Elimination of Reconsideration and Reorganization of the Appeals Council

The Social Security Section of the FBA seriously questions whether the current processes of DDS level reconsideration and Appeals Council review are serving their intended purposes. Thoughtful scrutiny should be devoted to whether the time spent on these two review processes contributes to the effective adjudication of disability claims and the interests of justice.

A claimant who is initially denied benefits may request DDS reconsideration of the denial decision.  Reconsideration is widely -- and correctly -- viewed as little more than a rubber stamp of the initial denial.  During FY 2001, of an average 100 claims processed by DDS, 40 were approved at the initial level and 4 at the reconsideration level.  Time spent at the reconsideration level was 69 days.  Given the few requests for reconsideration that ultimately are successful, concerns can be deservedly raised whether reconsideration represents a meaningful step in the disability process.  The Social Security Section of the FBA supports the elimination of reconsideration and redirection of that portion of DDS budgets into the initial level of decision-making.

Attention should also be devoted to the role and effectiveness of Appeals Council review.  Upon receipt of an adverse claims decision by an ALJ, a claimant may appeal to the Appeals Council, which then undertakes a review on the record. While the Appeals Council serves a valuable purpose in screening out many cases that should not reach federal court due to deficiencies in the ALJ decisions, the Appeals Council is overwhelmed by its staggering workload.  It has taken steps to shorten its appeal time, and according to the General Accounting Office, reduced the amount of time to process an appeal from 458 days in FY 1999 to 447 days in FY 2000.  This is still an unduly long period of time.  There can also be no excuse for the number of cases in which a remand occurs for no reason other than a lost or defective hearing tape.  Technology needs to be improved to eliminate this needless delay for claimants.

The substantive legal correctness of the decisions of the Appeals Council has also been frequently challenged.  In a mounting number of cases appealed to U.S. District Court after denial of review by the Appeals Council, the Office of General Counsel and U.S. Attorneys have asked the Appeals Council to agree to a “voluntary remand.” These requests are prompted by concerns over the ability to defend the underlying ALJ decision -- the decision that had already been affirmed by the Appeals Council.
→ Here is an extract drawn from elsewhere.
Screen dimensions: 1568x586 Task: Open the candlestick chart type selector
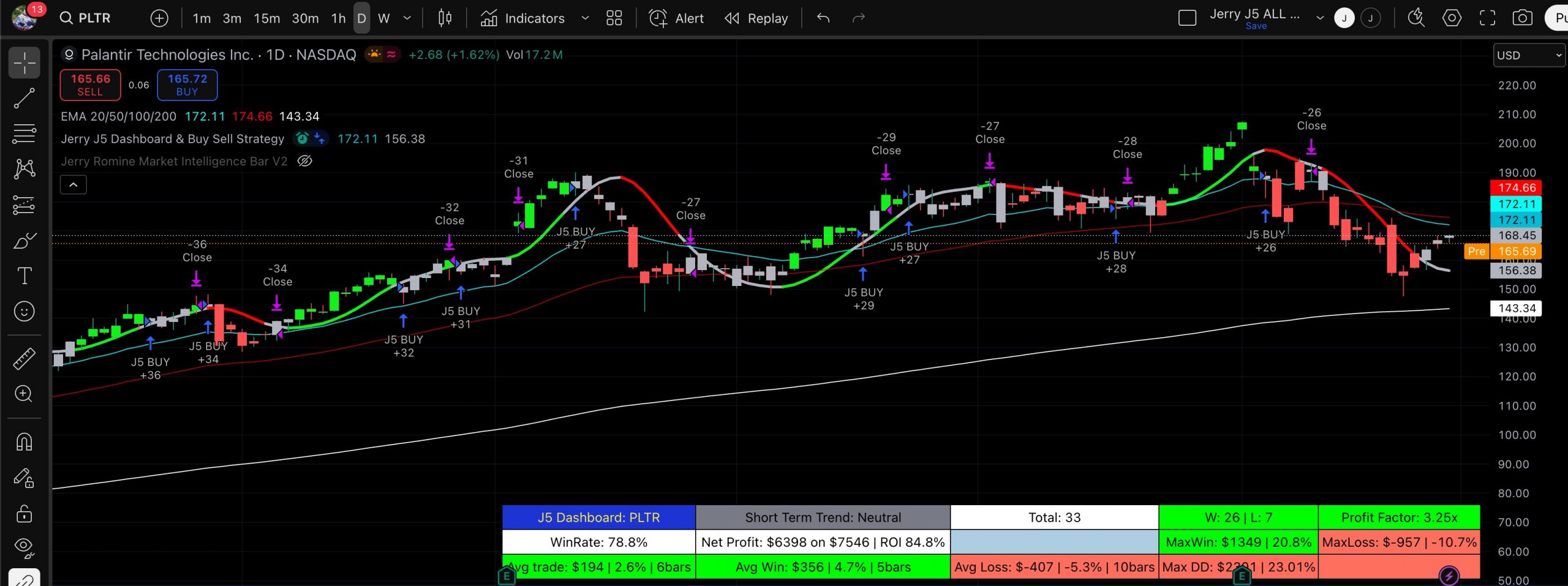445,18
The frequency of such “voluntary remands” indicates that in its rush to process appeals, the Appeals Council may not be getting it right the first time.  The record the Appeals Council agrees to take back in a voluntary remand is usually identical to the record it initially reviewed.  If the ALJ decision is indefensible, it should have been caught before the case proceeded to federal court.  That, after all, is the role of the Appeals Council in the request for review process.
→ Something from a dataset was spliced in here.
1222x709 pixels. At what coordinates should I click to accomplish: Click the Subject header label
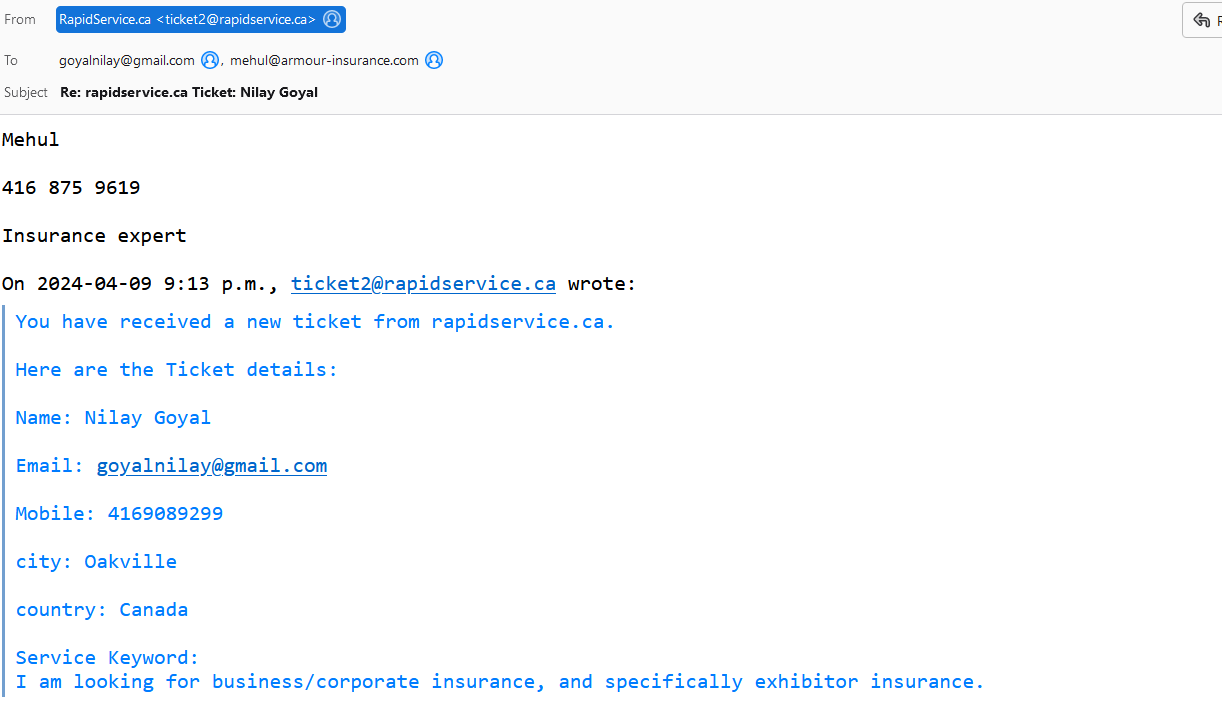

Therefore, we believe that the Commissioner should review and study the role and responsibility of the Appeals Council, with special attention devoted to: the usefulness and necessity for the request for review function; the merits of redesign of the Appeals Council mission to focus on quality review; and the establishment of a time-limit for the processing of requests for review, permitting cases not reached within the allowable time to go directly to court.

Conclusion

This concludes my prepared remarks.  Thank you once again for the opportunity to appear before you today.  The Social Security Section of the Federal Bar Association looks forward to working with you and the Social Security Administration in improving disability process.  I would be happy to answer any questions you may have.